The Sony Xperia XA series refers to a line of mid-range Android-based smartphones and phablets developed by Sony Corporation from 2016 to 2018 and is a branch of Sony Xperia X series. The original Sony Xperia XA was announced in February 2016 at MWC 2016 within the Sony Xperia X series.

All of devices in this line have IPS LCD displays, microSD card support, headphone jack, non-removable batteries and 64-bit octa-core processors and all except the Xperia XA and Xperia XA Ultra have the same 23 MP main camera. Xperia XA is the only single-SIM device in this line. All of these devices except Xperia XA2 family have 1080p video recording cameras.

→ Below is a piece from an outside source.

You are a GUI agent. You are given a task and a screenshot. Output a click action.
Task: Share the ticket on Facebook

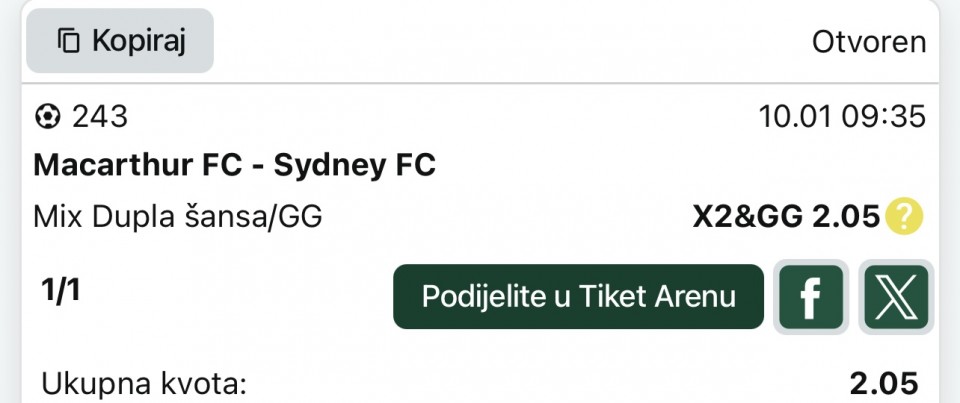pos(811,297)
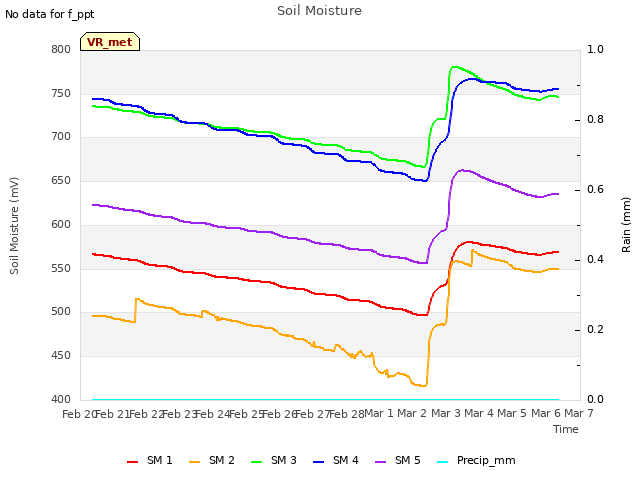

== The original Xperia XA family ==
These devices come with MT6755 Helio P10 chipset and 16 GB of storage and have the same design language from Sony Xperia X and were launched with Android 6.0 Marshmallow and can be upgraded to Android 7.0 Nougat.

=== Xperia XA ===
The Xperia XA has a 5.0-inch HD display, 13 MP main camera and an 8 MP selfie camera with 2 GB of RAM. It won iF Design Award 2017 and Red Dot Award 2017.

=== Xperia XA Ultra ===
The first phablet in the series announced in May 2016 and comes with a 6.0-inch full-HD display, a 21 MP main camera, a 16 MP secondary camera and 3 GB of RAM.

== Xperia XA1 family ==
These devices use newer design language named Loop Surface and have upgraded chipset namely MT6757 Helio P20 and are shipped with Android 7.0 Nougat with an update to Android 8.0 Oreo and are first devices in this line to have USB-type C. The Xperia XA1 and XA1 Ultra was announced in Feb 2017.

=== Xperia XA1 ===
The Xperia XA1 comes with the same display as Xperia XA, 32 GB of storage, 3 GB of RAM and 8 MP selfie camera.

=== Xperia XA1 Ultra ===
With the same display as the Xperia XA Ultra, Xperia XA1 Ultra has 4 GB of RAM and 16 MP selfie camera. It has two storage options including 32 GB and 64 GB.

=== Xperia XA1 Plus ===
The Xperia XA1 Plus -announced in Aug 2017- has a 5.5-inch full-HD display, 32 GB of storage, 3/4 GB of RAM and an 8 MP selfie camera. This is the first device in the Xperia XA line that has fingerprint sensor.

== Xperia XA2 family ==
Announced in Jan 2018, these devices have newer design and fingerprint sensor in rear and have upgraded chipset Snapdragon 630. All have shipped with Android 8.0 Oreo and are the first in this series that have 4K recording cameras. These are the first Sony Xperia devices that have rear-mounted fingerprint sensors instead of side-mounted ones.

=== Xperia XA2 ===
It has 5.2" Full-HD display, 32 GB of internal storage, 3 GB of RAM and 8 MP selfie camera.

=== Xperia XA2 Ultra ===
The latest phablet in the series comes with a 6-inch full-HD display, 32/64 GB of internal storage, 4 GB of RAM and dual 16 MP + 8 MP selfie camera. This is the first Sony Xperia device that has dual cameras.

===Xperia XA2 Plus===
The Sony Xperia XA2 is a 6-inch phone with a 1080×1920p display. The Snapdragon 630 is paired with 3 GB of RAM and 32 GB of storage. The main camera is 23 MP and the selfie camera is 8 MP. The battery has a 3300 mAh capacity.